A system that produces highly compressible outputs — things easily described by short programs — might be simpler than it appears. A chatbot that generates text by recombining patterns from its training data is doing something with low Kolmogorov complexity, in some sense. The outputs are predictable, compressible, describable.

Human consciousness, whatever it is, seems to generate behavior that's harder to compress. Our responses to novel situations don't obviously reduce to simple rules. Whether this observation can be made mathematically precise, and whether it actually distinguishes conscious from unconscious systems, remains deeply contested.

But Kolmogorov complexity at least gives us the vocabulary to ask the question precisely. It transforms "how complicated is this?" from a vague intuition into a mathematical quantity, even if that quantity turns out to be uncomputable.

The Deeper Pattern

Kolmogorov complexity connects to some of the most profound results in mathematics and computer science. It's intimately related to Turing's proof that no algorithm can decide whether an arbitrary program halts. It echoes Godel's demonstration that no sufficiently powerful formal system can prove all truths about itself. It connects to Cantor's diagonal arguments about the uncountability of real numbers.

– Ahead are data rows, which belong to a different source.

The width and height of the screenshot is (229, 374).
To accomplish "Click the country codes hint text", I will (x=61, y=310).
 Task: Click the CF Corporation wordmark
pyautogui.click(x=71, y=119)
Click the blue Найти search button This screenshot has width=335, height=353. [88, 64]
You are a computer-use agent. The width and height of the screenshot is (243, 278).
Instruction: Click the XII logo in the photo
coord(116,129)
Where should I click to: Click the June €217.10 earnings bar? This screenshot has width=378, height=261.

All of these results share a common structure: they arise when systems try to describe themselves, when the observer and the observed are somehow entangled. The limits they reveal aren't practical limitations we might overcome with faster computers or cleverer algorithms. They're structural features of mathematics and computation themselves.

Perhaps the most striking thing about Kolmogorov complexity is that it defines something we can never actually measure. We can sometimes prove lower bounds ("this string has complexity at least n"), but we can never prove a string has low complexity with certainty — there might always be a shorter program we haven't discovered. It's a perfect definition of a quantity that exists but remains forever partly out of reach.

And yet this uncomputable quantity turns out to be exactly the right concept for formalizing our intuitions about simplicity, randomness, and information. Sometimes the most useful ideas are the ones we can't fully grasp.